TEKOA
(Tekoa).
Een stad in het gebied van Juda, die gewoonlijk geïdentificeerd wordt met Chirbet Tekoe, dat 16 km ten Z. van Jeruzalem en ca. 820 m boven de zeespiegel ligt. Ten O. daarvan strekt zich de wildernis van Juda uit, waartoe waarschijnlijk ook de „wildernis van Tekoa” (waar de Ammonieten, de Moabieten en de strijdkrachten van het gebergte Seïr tijdens de regering van Josafat een verpletterende nederlaag leden) behoorde (2 Kron. 20:20, 24). Koning Rehabeam, Davids kleinzoon, herbouwde en versterkte Tekoa, en daarna heeft de stad klaarblijkelijk eeuwenlang als een voorpost in het verdedigingssysteem van Juda gediend (2 Kron. 11:5, 6; vergelijk Jeremia 6:1). Ikkes, de vader van Ira, een van Davids sterke mannen, stamde uit Tekoa (1 Kron. 11:26, 28). Ook de wijze vrouw die van Joab de opdracht kreeg om voor Absalom een goed woord te doen bij David, kwam uit deze stad (2 Sam. 14:1-21). En in de 9de eeuw v.G.T. was de profeet Amos daar schapenfokker. — Amos 1:1.

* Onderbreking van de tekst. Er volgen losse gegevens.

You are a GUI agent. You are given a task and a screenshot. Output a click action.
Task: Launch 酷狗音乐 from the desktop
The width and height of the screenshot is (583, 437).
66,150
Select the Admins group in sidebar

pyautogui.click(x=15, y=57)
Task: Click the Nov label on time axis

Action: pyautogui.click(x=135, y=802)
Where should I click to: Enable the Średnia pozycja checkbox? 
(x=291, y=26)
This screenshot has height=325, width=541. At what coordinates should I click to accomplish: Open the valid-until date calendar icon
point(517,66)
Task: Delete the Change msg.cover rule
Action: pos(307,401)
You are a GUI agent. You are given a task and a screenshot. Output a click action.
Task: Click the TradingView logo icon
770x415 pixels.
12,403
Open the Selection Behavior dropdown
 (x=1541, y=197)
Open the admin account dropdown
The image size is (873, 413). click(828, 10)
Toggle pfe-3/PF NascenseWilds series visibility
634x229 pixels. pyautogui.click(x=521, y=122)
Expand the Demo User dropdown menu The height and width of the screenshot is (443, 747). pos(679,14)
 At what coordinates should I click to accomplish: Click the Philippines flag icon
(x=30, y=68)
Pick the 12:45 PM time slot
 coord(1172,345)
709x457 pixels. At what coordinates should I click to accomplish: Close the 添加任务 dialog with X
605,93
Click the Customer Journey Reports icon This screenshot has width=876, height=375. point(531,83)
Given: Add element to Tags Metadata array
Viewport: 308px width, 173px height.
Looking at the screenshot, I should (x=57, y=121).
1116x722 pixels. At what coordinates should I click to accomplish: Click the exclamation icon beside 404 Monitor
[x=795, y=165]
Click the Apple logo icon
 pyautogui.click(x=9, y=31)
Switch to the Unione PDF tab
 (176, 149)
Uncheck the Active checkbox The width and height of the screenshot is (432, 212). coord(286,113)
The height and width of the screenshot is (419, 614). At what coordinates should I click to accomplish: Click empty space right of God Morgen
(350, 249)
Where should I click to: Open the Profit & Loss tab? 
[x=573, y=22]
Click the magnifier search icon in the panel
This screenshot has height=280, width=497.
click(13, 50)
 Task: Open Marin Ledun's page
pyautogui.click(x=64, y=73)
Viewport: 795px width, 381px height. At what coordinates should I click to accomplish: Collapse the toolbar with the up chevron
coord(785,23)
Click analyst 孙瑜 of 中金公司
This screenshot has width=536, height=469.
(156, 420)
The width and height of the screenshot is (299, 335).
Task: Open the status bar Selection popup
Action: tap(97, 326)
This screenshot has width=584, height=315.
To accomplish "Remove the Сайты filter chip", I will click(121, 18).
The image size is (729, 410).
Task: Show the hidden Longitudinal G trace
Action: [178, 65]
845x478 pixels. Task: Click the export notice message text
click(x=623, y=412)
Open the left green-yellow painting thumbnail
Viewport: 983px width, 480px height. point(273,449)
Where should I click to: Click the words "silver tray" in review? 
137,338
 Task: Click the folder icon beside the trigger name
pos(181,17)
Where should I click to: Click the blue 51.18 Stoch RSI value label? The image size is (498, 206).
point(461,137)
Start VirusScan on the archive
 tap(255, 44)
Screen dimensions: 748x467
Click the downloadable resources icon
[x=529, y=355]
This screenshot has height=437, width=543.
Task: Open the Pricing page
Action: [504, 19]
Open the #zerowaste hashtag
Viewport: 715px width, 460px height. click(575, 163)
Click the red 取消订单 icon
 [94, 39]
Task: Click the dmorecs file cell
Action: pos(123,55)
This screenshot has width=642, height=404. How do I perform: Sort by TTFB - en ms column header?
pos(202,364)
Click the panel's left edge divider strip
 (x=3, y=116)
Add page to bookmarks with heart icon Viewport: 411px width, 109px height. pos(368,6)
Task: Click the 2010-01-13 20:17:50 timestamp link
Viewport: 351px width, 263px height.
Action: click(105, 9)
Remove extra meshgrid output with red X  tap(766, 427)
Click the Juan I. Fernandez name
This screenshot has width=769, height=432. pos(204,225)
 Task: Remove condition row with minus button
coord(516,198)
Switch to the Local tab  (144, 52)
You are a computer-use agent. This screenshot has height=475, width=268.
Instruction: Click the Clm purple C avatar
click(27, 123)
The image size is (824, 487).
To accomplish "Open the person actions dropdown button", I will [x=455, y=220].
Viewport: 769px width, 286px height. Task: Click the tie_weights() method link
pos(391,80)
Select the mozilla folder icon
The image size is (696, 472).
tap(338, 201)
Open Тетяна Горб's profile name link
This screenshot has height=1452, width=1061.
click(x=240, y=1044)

De in de geslachtsregisters van Juda genoemde Tekoa (1 Kron. 2:3, 24; 4:5) kan een zoon van Ashur geweest zijn. In 1 Kronieken 4:5-7 wordt Tekoa echter niet vermeld onder de zeven zonen van Ashurs twee vrouwen, hetgeen doet vermoeden dat Ashur niet de vader was van een zoon Tekoa genaamd, maar mogelijk de stichter van deze stad of de stamvader van haar inwoners is geweest.